Requirement:
Work out how many lines of the data contain "click" and reply with that number alone.

Given entries:
....

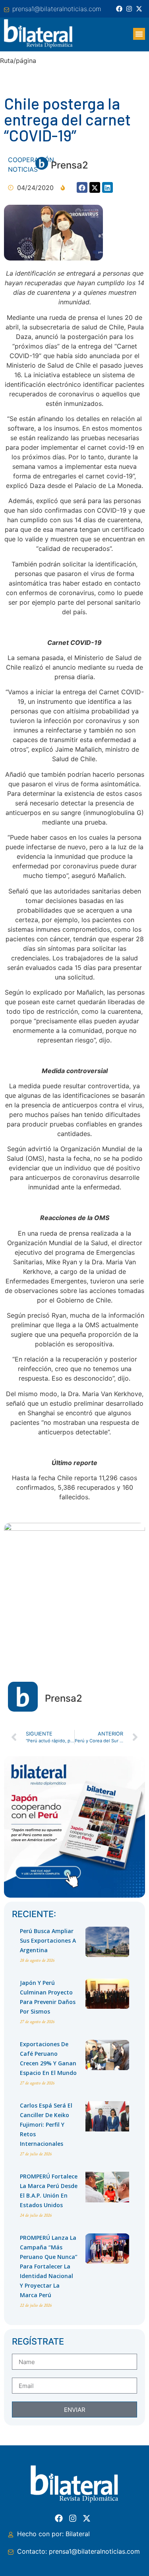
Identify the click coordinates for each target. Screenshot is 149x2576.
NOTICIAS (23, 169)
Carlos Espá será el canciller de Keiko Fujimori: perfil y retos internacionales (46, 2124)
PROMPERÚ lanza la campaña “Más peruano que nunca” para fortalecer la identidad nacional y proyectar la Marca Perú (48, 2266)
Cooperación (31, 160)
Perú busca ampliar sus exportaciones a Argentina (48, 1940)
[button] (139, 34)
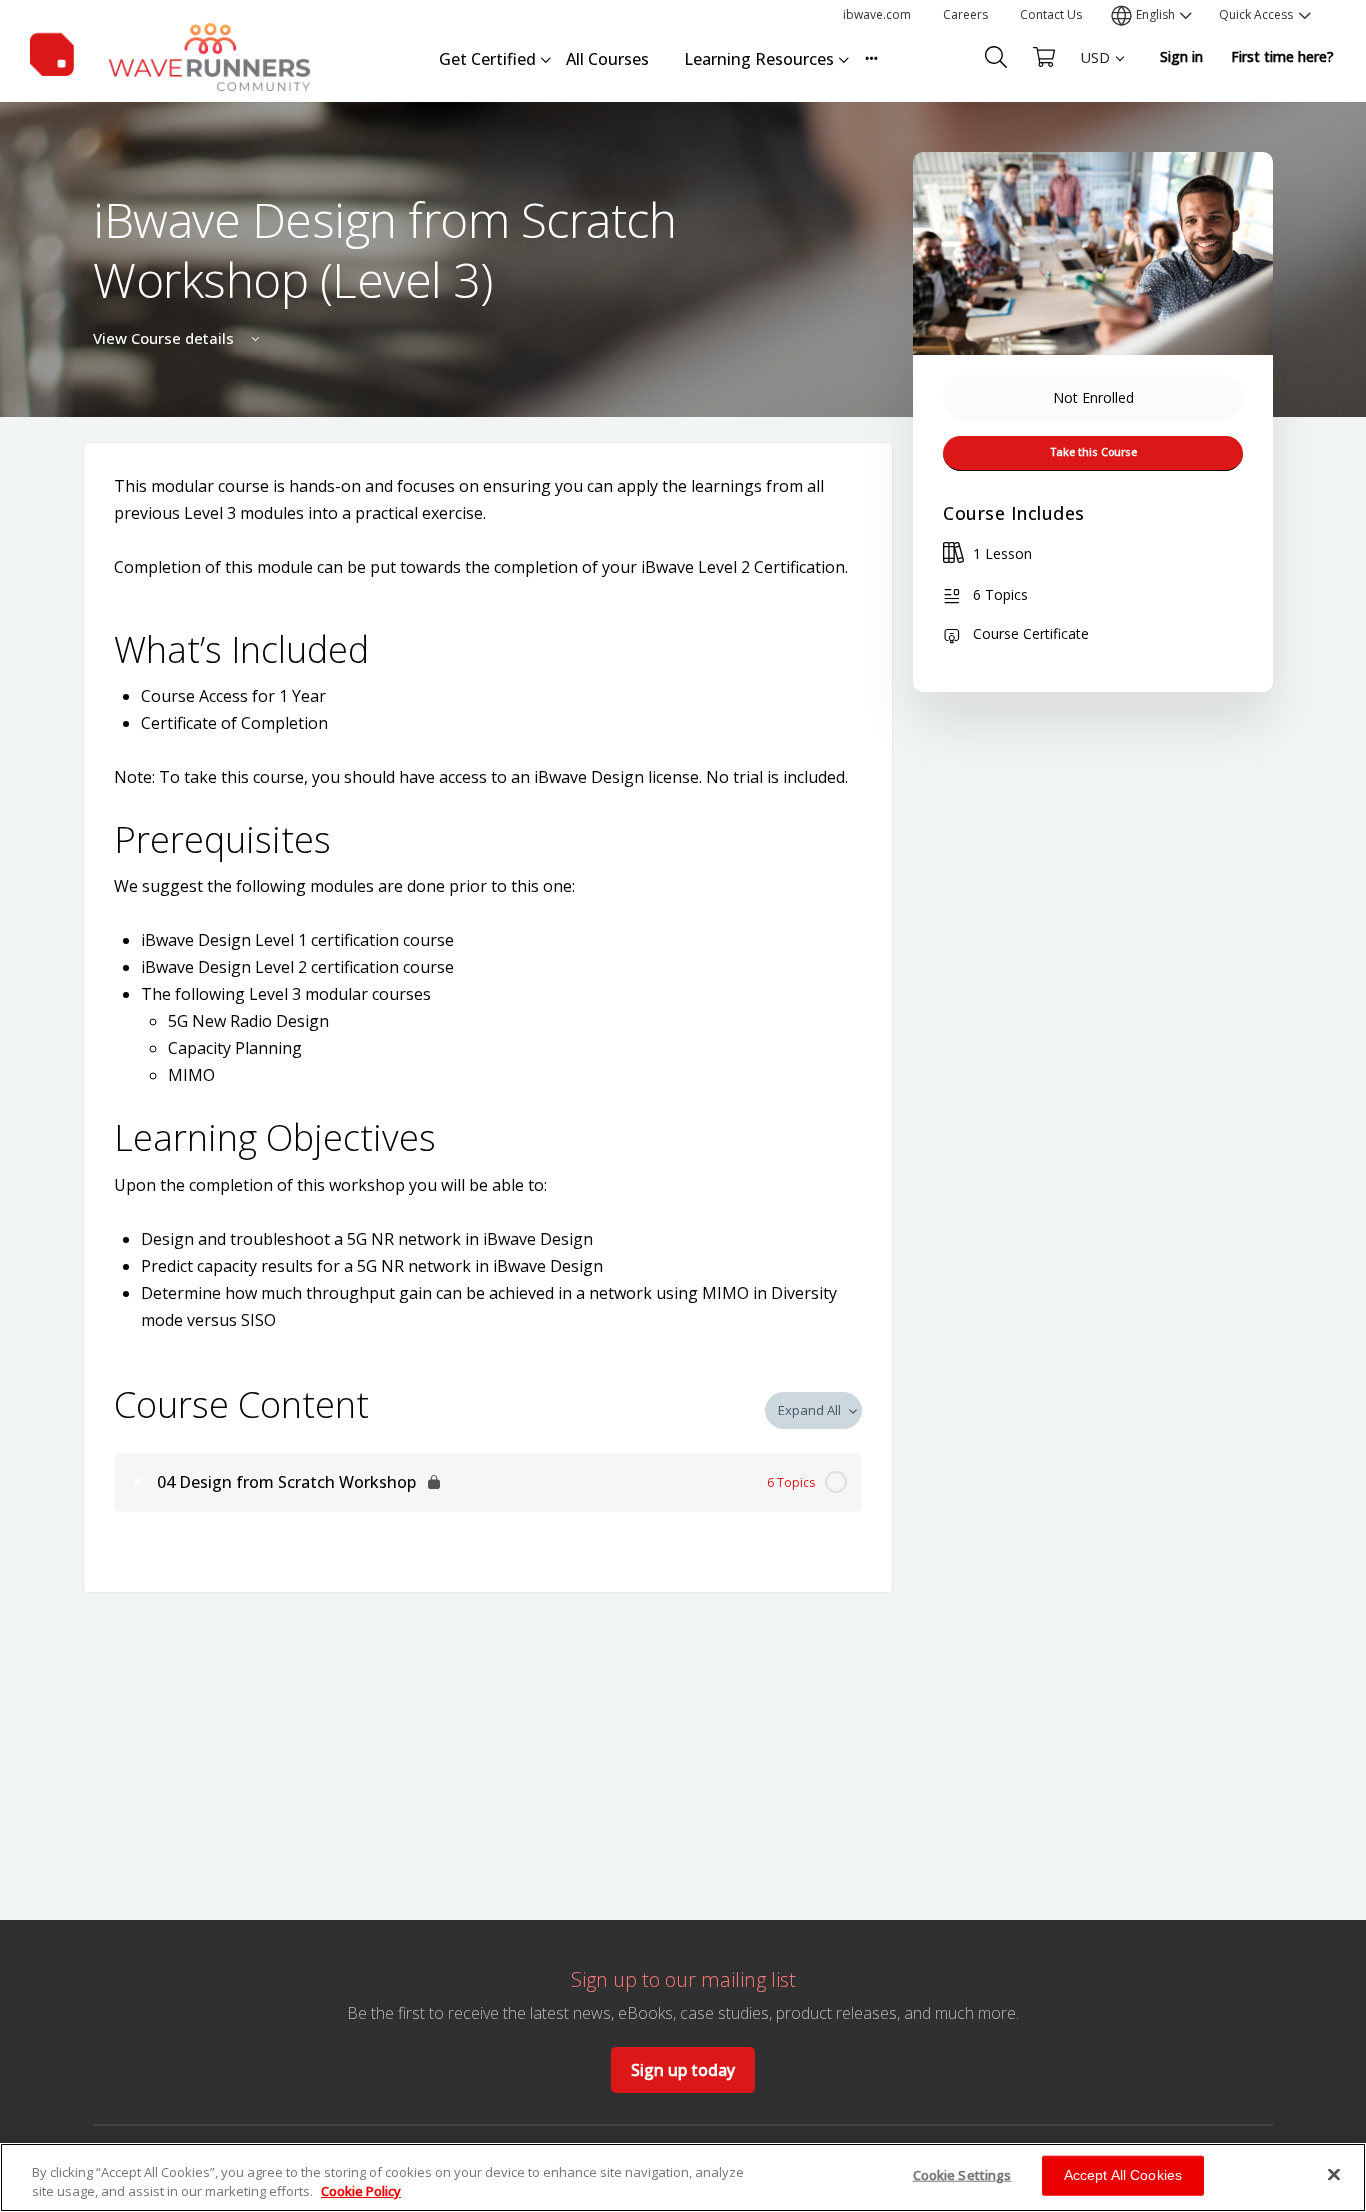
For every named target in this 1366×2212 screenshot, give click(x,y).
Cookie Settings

....

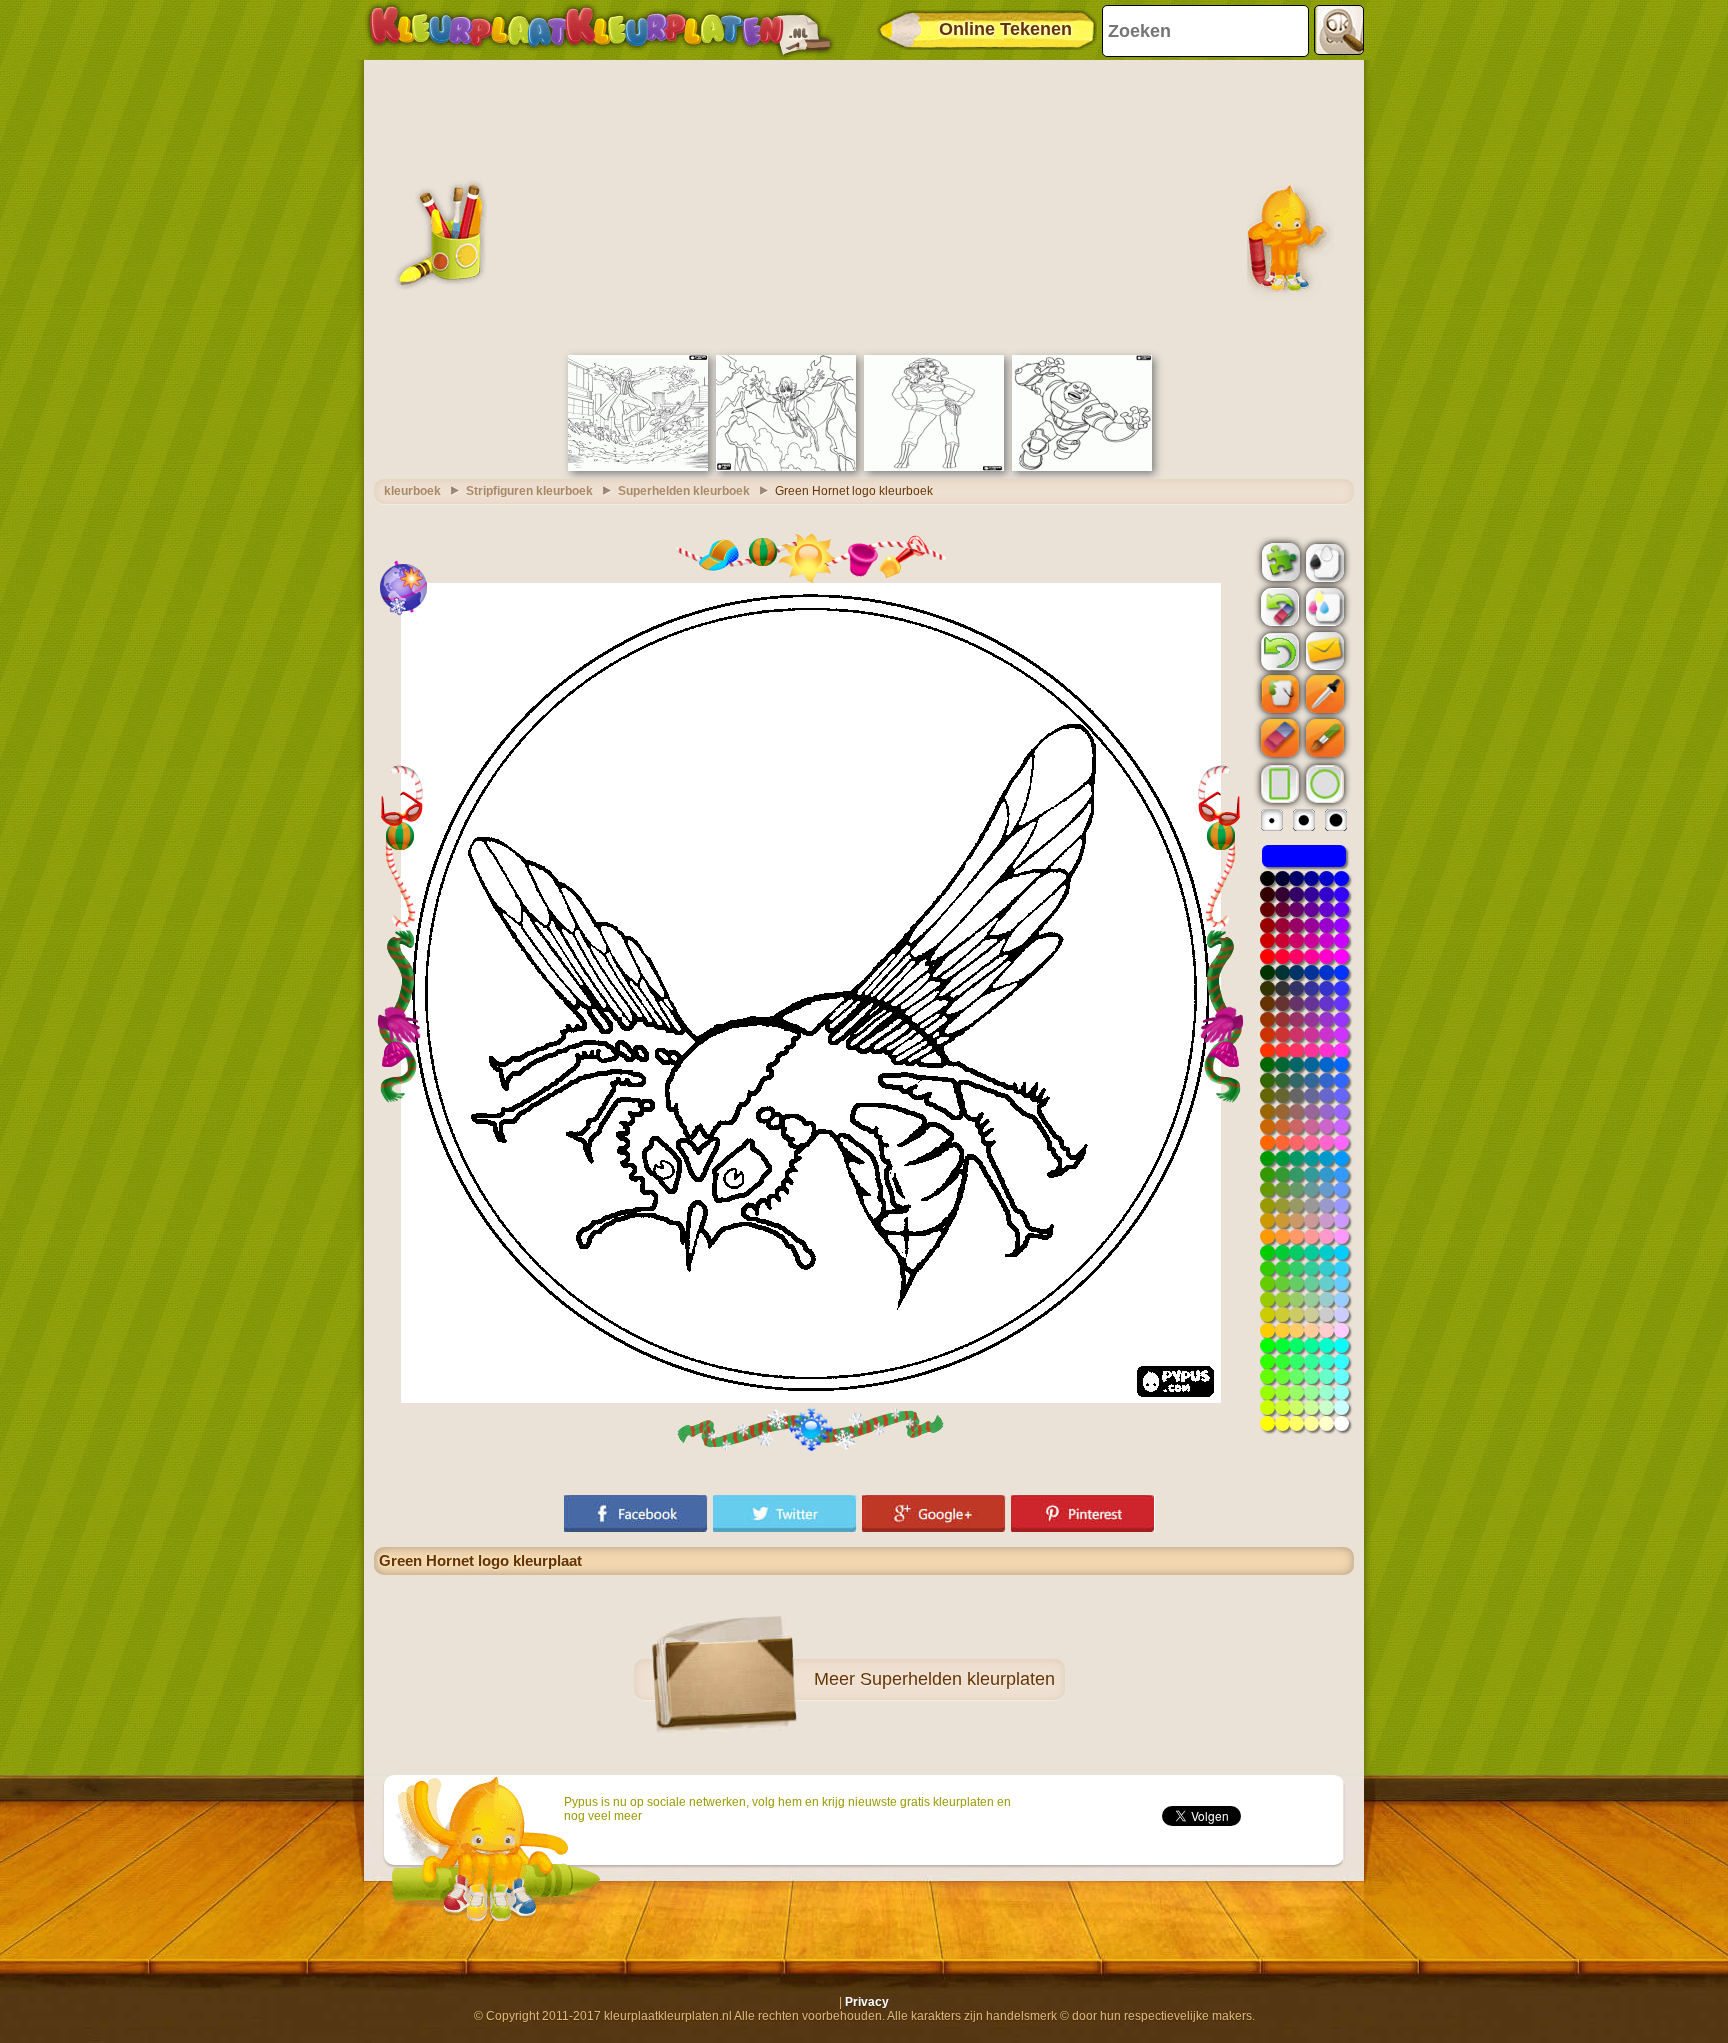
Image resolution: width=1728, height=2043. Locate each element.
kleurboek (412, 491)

....

Answer to the exercise:
2